Downsampling of cells after filtering

ktrns / scrnaseq

Workflow for single-cell RNA-seq analysis using Seurat

MIT License

37 stars 15 forks source link

Downsampling of cells after filtering #96

Closed kosankem closed 2 years ago

kosankem commented 3 years ago

Das Donwsampling würden wir gerne nicht nur zu Testzwecken, sondern als festen Bestandteil in das Skript integrieren, um die Anzahl der Zellen pro Sample an einander anpassen zu können und im Folgenden mit den identischen Zellzahlen weiterarbeiten zu können. Hierfür wäre es dann sinnvoller, das Downsampling hinter das Filtern zu verschieben.

ktrns commented 3 years ago

We can discuss this. Intuitively, I wonder why you would want to do that? You'd be throwing away so much data...

kosankem commented 3 years ago

It was a matter / request in a recent project to adjust the cell numbers so that two samples (control and treatment) contained the same amount of cells. Bascially, we were downsampling the sample with the higher cell number to the level of the other one with the lower cell number for better comparability in all the visualisations.

ktrns commented 3 years ago

I understand. But I wouldn't do this for all projects to be honest. It feels like "throwing money out of the window" to phrase it in Denglish. I have had projects were samples were quite unequal, on purpose, but I think especially for 10x and the high cell numbers, this is just fine statistically speaking. I am not a statistician though.

@fabianrost84 - Would you know this?

fbnrst commented 3 years ago

I'm definitely against this as a standard behavior. If you have a rare sub population in one sample, you would loose it. Statistical tests in differential expression take cell numbers into account and would loose power by throwing away cells. It could really only be useful for UMAP-like visualizations, so, I would only do it for visualisation, if needed.

ktrns commented 3 years ago

Yes, this was also my belly feeling. Thanks for your input. @kosankem is this ok for you? If so, I'd close the issue.

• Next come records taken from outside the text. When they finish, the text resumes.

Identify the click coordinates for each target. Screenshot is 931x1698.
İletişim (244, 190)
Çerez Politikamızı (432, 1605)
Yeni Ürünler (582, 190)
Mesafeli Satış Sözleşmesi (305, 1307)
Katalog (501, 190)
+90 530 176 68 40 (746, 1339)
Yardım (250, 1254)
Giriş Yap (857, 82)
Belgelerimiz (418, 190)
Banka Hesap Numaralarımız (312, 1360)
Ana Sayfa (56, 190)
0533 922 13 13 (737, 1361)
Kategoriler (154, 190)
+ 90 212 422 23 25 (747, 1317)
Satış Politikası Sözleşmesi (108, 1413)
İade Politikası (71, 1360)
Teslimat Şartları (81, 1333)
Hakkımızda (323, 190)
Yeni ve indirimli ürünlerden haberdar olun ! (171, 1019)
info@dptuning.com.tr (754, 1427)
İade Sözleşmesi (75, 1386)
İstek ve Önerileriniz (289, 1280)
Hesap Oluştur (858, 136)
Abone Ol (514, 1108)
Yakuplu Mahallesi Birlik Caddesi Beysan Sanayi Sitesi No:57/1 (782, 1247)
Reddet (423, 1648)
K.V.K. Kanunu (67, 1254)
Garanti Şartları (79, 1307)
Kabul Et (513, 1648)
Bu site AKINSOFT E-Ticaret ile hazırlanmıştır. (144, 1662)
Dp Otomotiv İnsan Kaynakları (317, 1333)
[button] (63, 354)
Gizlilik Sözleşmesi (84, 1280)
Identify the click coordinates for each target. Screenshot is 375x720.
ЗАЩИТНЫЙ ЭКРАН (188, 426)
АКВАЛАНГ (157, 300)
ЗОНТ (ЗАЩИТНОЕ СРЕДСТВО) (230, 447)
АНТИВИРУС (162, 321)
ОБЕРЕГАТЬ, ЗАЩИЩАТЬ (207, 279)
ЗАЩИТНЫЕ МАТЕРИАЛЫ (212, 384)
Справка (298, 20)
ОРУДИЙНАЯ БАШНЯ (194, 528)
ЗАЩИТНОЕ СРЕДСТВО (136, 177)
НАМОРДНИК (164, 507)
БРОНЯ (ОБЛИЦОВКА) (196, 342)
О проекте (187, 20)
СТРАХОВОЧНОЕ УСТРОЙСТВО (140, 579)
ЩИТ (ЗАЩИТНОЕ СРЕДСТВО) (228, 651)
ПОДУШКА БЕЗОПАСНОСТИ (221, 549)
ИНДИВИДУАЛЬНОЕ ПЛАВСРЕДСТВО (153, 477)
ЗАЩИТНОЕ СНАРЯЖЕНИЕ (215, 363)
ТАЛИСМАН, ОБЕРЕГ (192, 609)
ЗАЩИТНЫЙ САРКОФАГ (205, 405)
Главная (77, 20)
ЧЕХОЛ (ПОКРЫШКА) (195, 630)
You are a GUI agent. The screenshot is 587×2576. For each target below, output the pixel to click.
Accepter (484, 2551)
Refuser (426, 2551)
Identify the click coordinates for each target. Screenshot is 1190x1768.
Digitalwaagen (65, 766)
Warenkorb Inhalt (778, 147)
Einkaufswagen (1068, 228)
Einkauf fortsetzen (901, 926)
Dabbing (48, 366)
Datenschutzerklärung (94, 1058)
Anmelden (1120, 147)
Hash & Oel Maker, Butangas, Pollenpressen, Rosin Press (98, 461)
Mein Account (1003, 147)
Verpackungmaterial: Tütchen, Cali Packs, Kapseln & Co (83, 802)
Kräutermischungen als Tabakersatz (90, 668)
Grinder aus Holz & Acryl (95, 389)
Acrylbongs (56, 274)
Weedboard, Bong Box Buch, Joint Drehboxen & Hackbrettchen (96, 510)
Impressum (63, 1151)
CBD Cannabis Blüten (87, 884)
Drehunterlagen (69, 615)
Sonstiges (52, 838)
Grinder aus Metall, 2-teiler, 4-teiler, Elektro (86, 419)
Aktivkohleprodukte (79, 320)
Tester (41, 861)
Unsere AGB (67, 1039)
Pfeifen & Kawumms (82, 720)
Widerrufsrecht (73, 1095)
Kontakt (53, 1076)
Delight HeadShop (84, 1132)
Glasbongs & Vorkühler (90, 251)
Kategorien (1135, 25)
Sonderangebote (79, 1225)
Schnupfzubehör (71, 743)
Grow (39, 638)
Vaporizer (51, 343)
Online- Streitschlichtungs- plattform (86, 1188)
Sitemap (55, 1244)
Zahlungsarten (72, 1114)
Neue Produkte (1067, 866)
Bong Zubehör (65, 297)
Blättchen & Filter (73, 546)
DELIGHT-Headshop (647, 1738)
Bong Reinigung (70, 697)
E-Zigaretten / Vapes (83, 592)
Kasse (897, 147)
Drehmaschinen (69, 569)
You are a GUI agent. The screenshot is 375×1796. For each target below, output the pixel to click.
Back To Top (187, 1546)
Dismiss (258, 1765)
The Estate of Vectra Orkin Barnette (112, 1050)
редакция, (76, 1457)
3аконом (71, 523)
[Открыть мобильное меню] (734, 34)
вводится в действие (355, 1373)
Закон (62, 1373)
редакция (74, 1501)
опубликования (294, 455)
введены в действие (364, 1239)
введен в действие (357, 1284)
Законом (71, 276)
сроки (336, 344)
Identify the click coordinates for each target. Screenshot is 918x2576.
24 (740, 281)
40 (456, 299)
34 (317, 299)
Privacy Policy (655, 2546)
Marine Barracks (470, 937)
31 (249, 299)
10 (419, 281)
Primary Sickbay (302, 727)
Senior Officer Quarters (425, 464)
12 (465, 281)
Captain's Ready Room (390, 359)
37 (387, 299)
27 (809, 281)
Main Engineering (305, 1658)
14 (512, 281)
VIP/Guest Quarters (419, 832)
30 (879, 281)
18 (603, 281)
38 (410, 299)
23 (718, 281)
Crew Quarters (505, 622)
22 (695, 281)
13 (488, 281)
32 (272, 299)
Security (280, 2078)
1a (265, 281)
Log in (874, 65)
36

Oliver-D-B commented 3 years ago

Thanks for the information and we understand your reasoning. We have discussed the aspect again. However, our idea was to implement this functionality as an option not necessarily as a mandatory standard. We have already had a substantial number of requests from customers who asked for an exact adjustment of cell numbers among samples (some reviewers might also ask). There are some visualization panels still present in the current report that seem easier (and more fair) to interpret if cell numbers would be identical. How about, if Maike would define an additional respective parameter and would implement it in the above mentioned sense after filtering? For users of the script who don’t like this idea or for such projects where this adjustment seems inappropriate, there would be nothing to do and nothing would change unless this new functionality would be actively set as ‘true’?

ktrns commented 2 years ago

Dear @Oliver-D-B and @kosankem, @fabianrost84 and @andpet0101,

We currently have the option to downsample before filtering:

# Downsample cells if requested
if (!is.null(param$downsample_cells_n)) {
  sc = purrr::map(sc, function(s) {
    cells = ScSampleCells(sc=s, n=param$downsample_cells_n, seed=1)
    return(subset(s, cells=cells))
  })
}

I understand your reasoning. Shall we add another parameter to allow for downsampling after filtering to the minimum amount of cells in any of the remaining samples, e.g. downsample_cells_equally?

kosankem commented 2 years ago

Yes, such a feature would be helpful for us in some situations. Thanks.